## EXERCISE DETAILS
Please read the forum thread on coolant loss below and say whether each statement agrees with it, answering yes or no and quoting the deciding words: (a) crazylegs credits a new water pump with stopping the leak; (b) Aussie SRi-V reports a coolant smell; (c) Jacka traces the burnt smell to the hood.

## PAGE
►
If you can isolate the smell, please start a new topic in the service issues section rather than adding on to this topic.


----------



## Jacka (May 9, 2013)

Thank you and no the smell isn't from the hood, I got in my car the other morning and it had a burnt smell that I can't describe


Sent from AutoGuide.com Free App


----------



## Aussie SRi-V (Aug 25, 2012)

1.4T very slow coolant loss over last 12 months but I believe my loss rate to be normal.
No smell. Cap and fill point cleaned and both cap orings inspected every couple of months.


----------



## crazylegs (Apr 25, 2012)

Back from Kentucky now and not a single drop of coolant leaked. New water pump was the answer. Quite relieved and still enjoying this car!


----------



## Gio93z (Sep 8, 2011)

2011 Cruze LTZ 1.4

coolant loss on two different occassions - first was the water pump via one of the bolt holes - second experience was the coolant inlet pipe gasket into the turbo housing/cooler - both have been resolved and both caused a minimal leak that slowly lowered the reservior bottle coolant level - both also caused slight, random coolant odor -


----------



## MINI 3NI (Sep 11, 2011)

hmm love the search button, i was curious about that today when i saw no coolant at all in the resivoir. So just by reading thru, I take it the stealership would fix it under warranty.


----------



## Djc83 (Mar 25, 2012)

2011 LT1 1.4L

Have not noticed any coolant leak in the engine compartment or coolant smell. Did have to keep adding coolant until I had it serviced at 56,500. Per the work order they found the water pump to be leaking. This repair was done back on May of 2013. Noticed today resivior is low again so I will take it back for service. Currently at 67,700 miles.


----------



## Chevy Customer Care (Oct 29, 2011)

Djc83, 

Please be sure to keep us posted after your service visit. If you need assistance, please do not hesitate to reach out to us via private message. 

Erica Tiffany
Chevrolet Customer Care


----------



## Djc83 (Mar 25, 2012)

Erica,
Service done on the vehicle, coolant pressure test confirmed a O-Ring leak. O-Ring Part # 52458698 per the work order. Didn't think I would be replacing an O-Ring at 67,500 miles but glad the problem is solved. Below is a picture I captured of the leak.


----------



## Chevy Customer Care (Oct 29, 2011)

Djc83, 

Thank you so much for following up with everyone. I am glad to see your concern has been resolved. 

Erica Tiffany
Chevrolet Customer


----------



## BowtieGuy (Jan 4, 2013)
◄
## INFORMATION PROVIDED
►
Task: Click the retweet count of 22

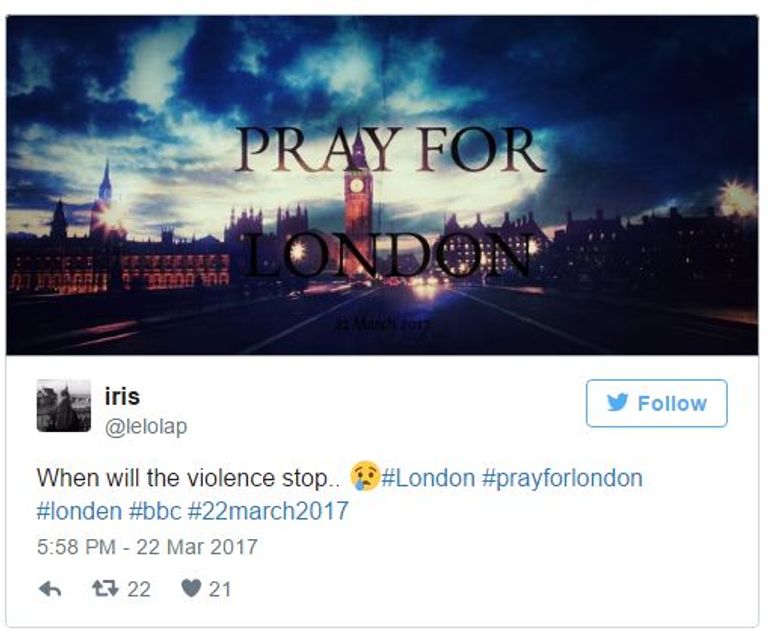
◄
## RESULT OF THIS EXERCISE
(a) Yes: "New water pump was the answer."
(b) No: "No smell."
(c) No: "no the smell isn't from the hood"